OpenTelemetry provides language-specific instrumentation libraries that make it easier to instrument code in different programming languages and frameworks. It supports a wide range of libraries and frameworks, making it more versatile for integrating with existing applications. OpenTelemetry’s integrations also allow for automatic context propagation and correlation of data across distributed systems.

4. Exporters and Ecosystem: Prometheus has a strong ecosystem with many third-party exporters and integrations. It provides various exporters that allow you to export data to different storage systems and visualization tools, such as Grafana. Prometheus is commonly used as a standalone monitoring system.

OpenTelemetry offers exporters that enable you to export data to multiple backends and observability platforms. It provides integrations with popular systems like Prometheus, Jaeger, and Zipkin, allowing you to use OpenTelemetry alongside existing monitoring infrastructure. OpenTelemetry’s flexibility and extensibility make it suitable for integration with different observability ecosystems.

In summary, while Prometheus primarily focuses on metrics collection using a pull-based model, OpenTelemetry offers a more comprehensive approach, collecting metrics, traces, and logs. OpenTelemetry’s instrumentation libraries and support for multiple data types make it suitable for capturing detailed observability data directly from application code. However, Prometheus has a well-established ecosystem and is widely used as a standalone monitoring system, with a focus on time-series metrics analysis.

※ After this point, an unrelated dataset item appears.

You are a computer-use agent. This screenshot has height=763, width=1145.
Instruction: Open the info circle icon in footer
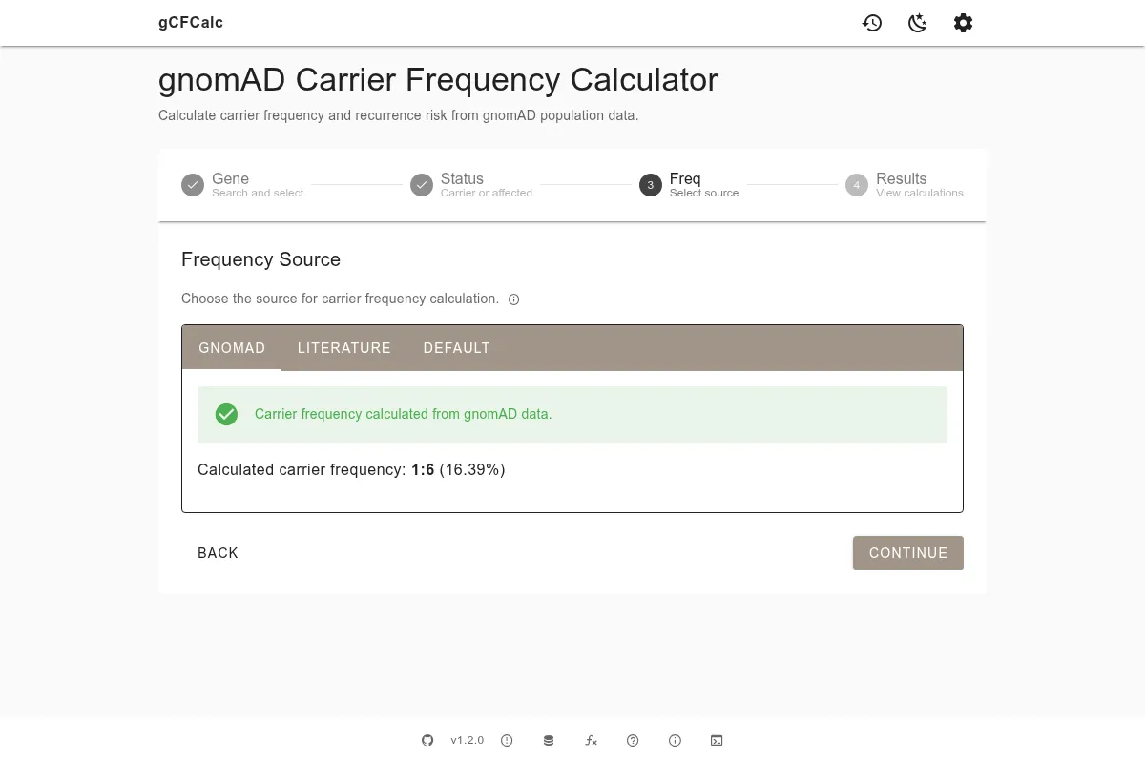click(x=675, y=740)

To conclude, OpenTelemetry is a powerful open-source framework for collecting and exporting traces, metrics, and logs from applications. By integrating OpenTelemetry into your codebase, you can gain deep visibility into the performance and behavior of your system. It provides a unified approach to observability, allowing you to capture telemetry data from multiple sources and export it to various backends. While Prometheus is an excellent monitoring solution, OpenTelemetry offers a more comprehensive approach to observability, encompassing not only metrics but also traces and logs. Its flexibility, extensibility, and integration capabilities make it an excellent choice for modern monitoring and observability needs.